View this failed invocation of the CLA check for more information.

For the most up to date status, view the checks section at the bottom of the pull request.

jan-wassenberg · 2025-01-06T16:57:46Z

g3doc/quick_reference.md

@@ -429,6 +429,10 @@ for comparisons, for example `Lt` instead of `operator<`.
    the result, with `t0` in the least-significant (lowest-indexed) lane of each
    128-bit block and `tK` in the most-significant (highest-indexed) lane of
    each 128-bit block: `{t0, t1, ..., tK}`
+*   <code>V **SetOr**(V no, M m, T a)</code>: returns N-lane vector with lane


How about renaming to MaskedSetOr() and MaskedSet()?

jan-wassenberg · 2025-01-06T16:59:02Z

g3doc/quick_reference.md

@@ -1029,6 +1037,12 @@ Per-lane variable shifts (slow if SSSE3/SSE4, or 16-bit, or Shr i64 on AVX2):
    ```HighestValue<MakeSigned<TFromV<V>>>()``` is returned in the
    corresponding result lanes.

+*   <code>bool **AllOnes**(D, V v)</code>: returns whether all bits in `v[i]`


It could be understood that this checks if all lane values are 1.0. Would AllBits1 or AllBitsOne be more clear? Same below.
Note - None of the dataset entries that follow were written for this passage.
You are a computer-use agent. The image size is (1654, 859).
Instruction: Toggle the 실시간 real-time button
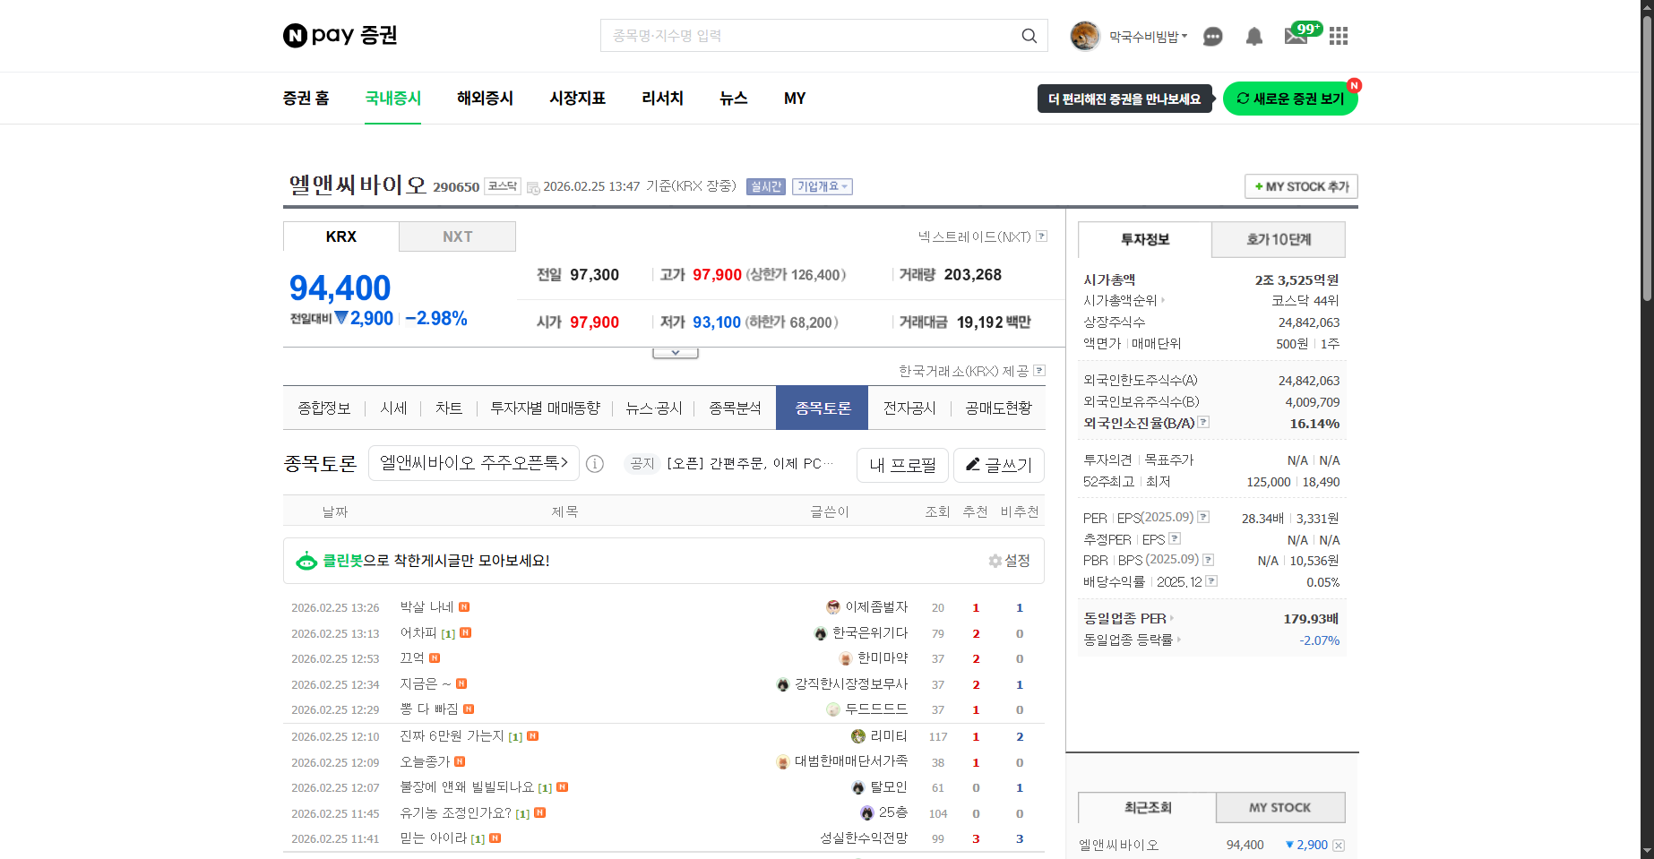pos(765,186)
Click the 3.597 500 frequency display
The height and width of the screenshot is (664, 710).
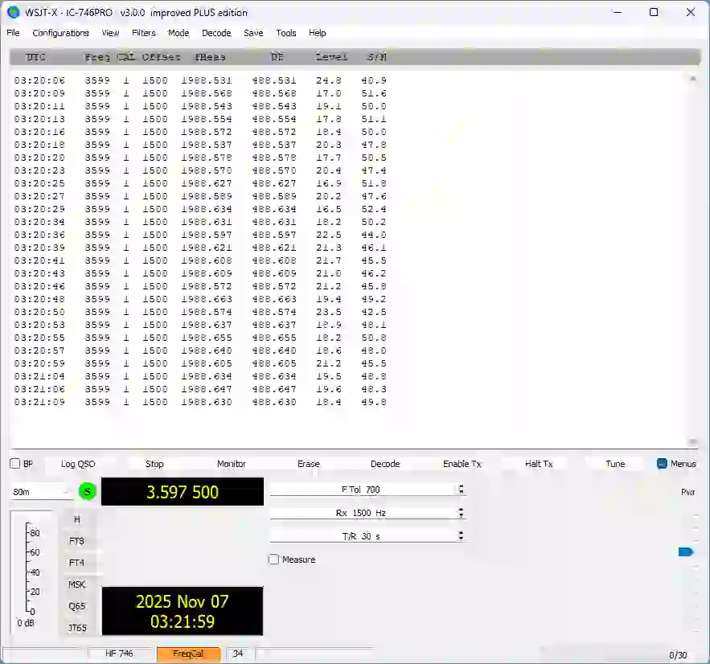coord(183,492)
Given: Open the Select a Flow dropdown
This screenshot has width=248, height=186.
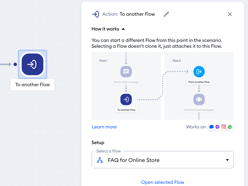Looking at the screenshot, I should click(162, 160).
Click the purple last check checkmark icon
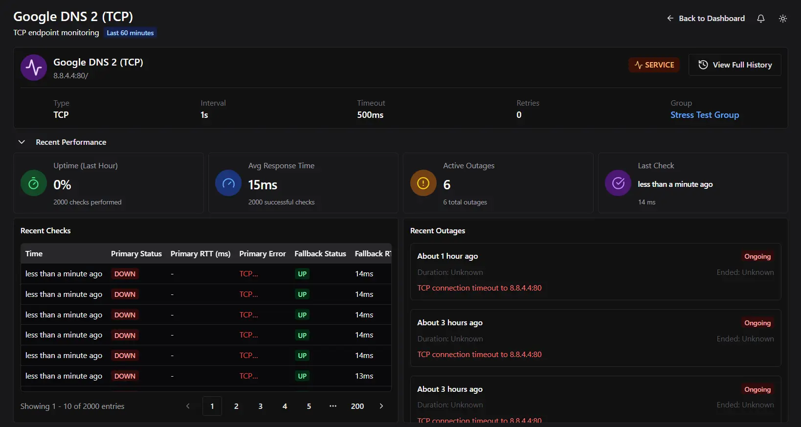The width and height of the screenshot is (801, 427). coord(618,183)
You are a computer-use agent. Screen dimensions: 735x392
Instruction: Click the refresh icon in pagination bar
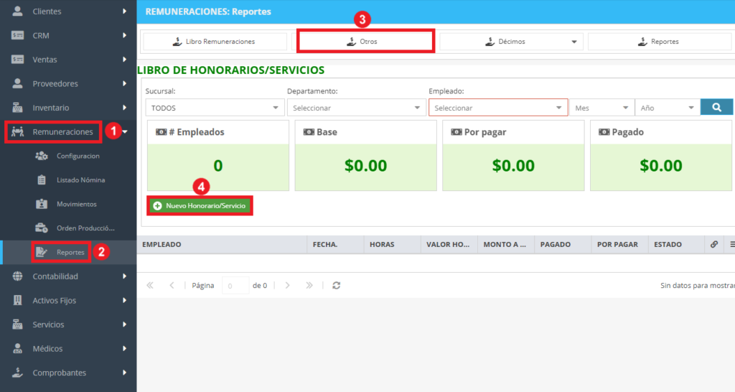click(336, 285)
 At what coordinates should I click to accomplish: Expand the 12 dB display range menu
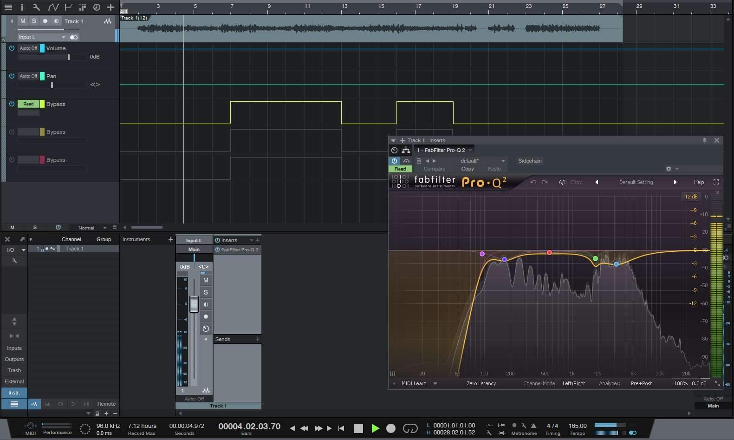pos(691,197)
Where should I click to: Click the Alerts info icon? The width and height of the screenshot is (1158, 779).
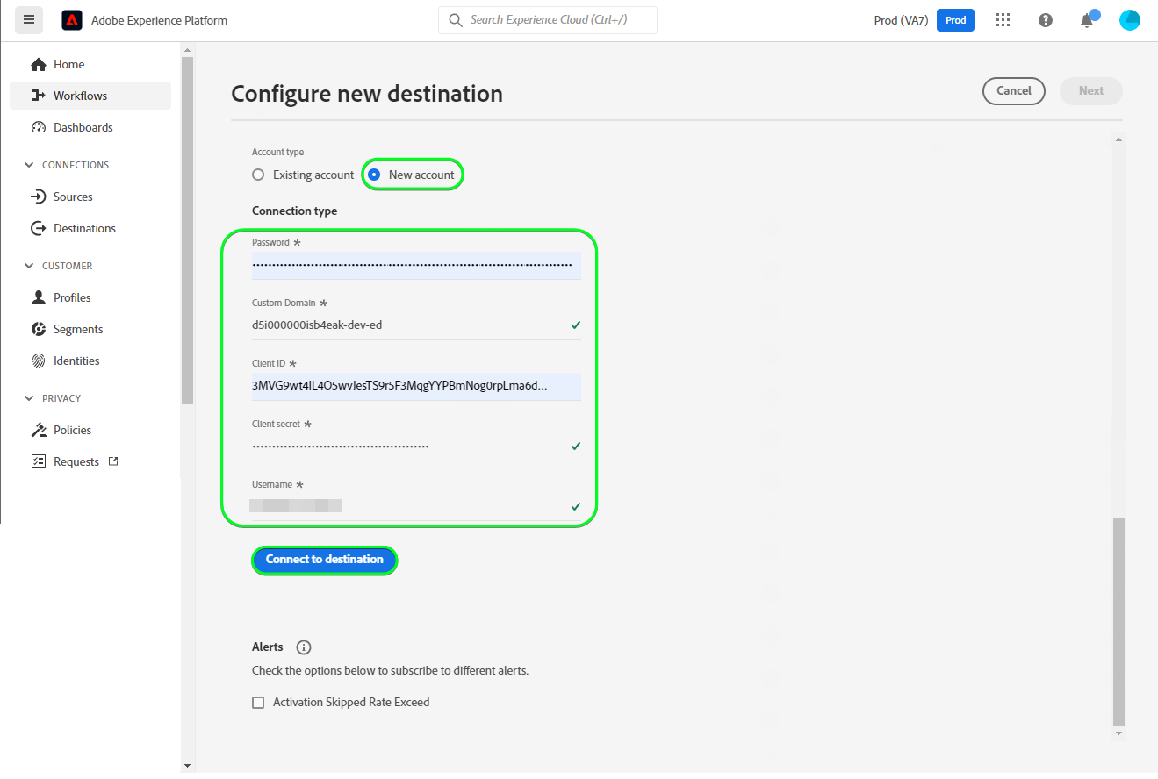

jan-wassenberg · 2025-01-06T17:00:00Z

g3doc/quick_reference.md

@@ -1508,6 +1522,9 @@ aligned memory at indices which are not a multiple of the vector length):

 *   <code>Vec&lt;D&gt; **LoadU**(D, const T* p)</code>: returns `p[i]`.

+*   <code>Vec&lt;D&gt; **MaskedLoadU**(D, M m, const T* p)</code>: returns `p[i]`


MaskedLoad already exists for this purpose, we can remove this :) Note that all the load ops except Load() itself do not require alignment.

jan-wassenberg · 2025-01-06T17:01:58Z

g3doc/quick_reference.md

@@ -1538,6 +1555,10 @@ aligned memory at indices which are not a multiple of the vector length):
    lanes from `p` to the first (lowest-index) lanes of the result vector and
    fills the remaining lanes with `no`. Like LoadN, this does not fault.

+*   <code> Vec&lt;D&gt; **LoadHigher**(D d, V v, T* p)</code>: Loads `Lanes(d)/2` lanes from


Let's rename to *Upper for consistency.
This could be misunderstood to load the upper half of a vector starting at p, it seems instead to load directly from p. How about something like InsertIntoUpper, and perhaps v as the last argument?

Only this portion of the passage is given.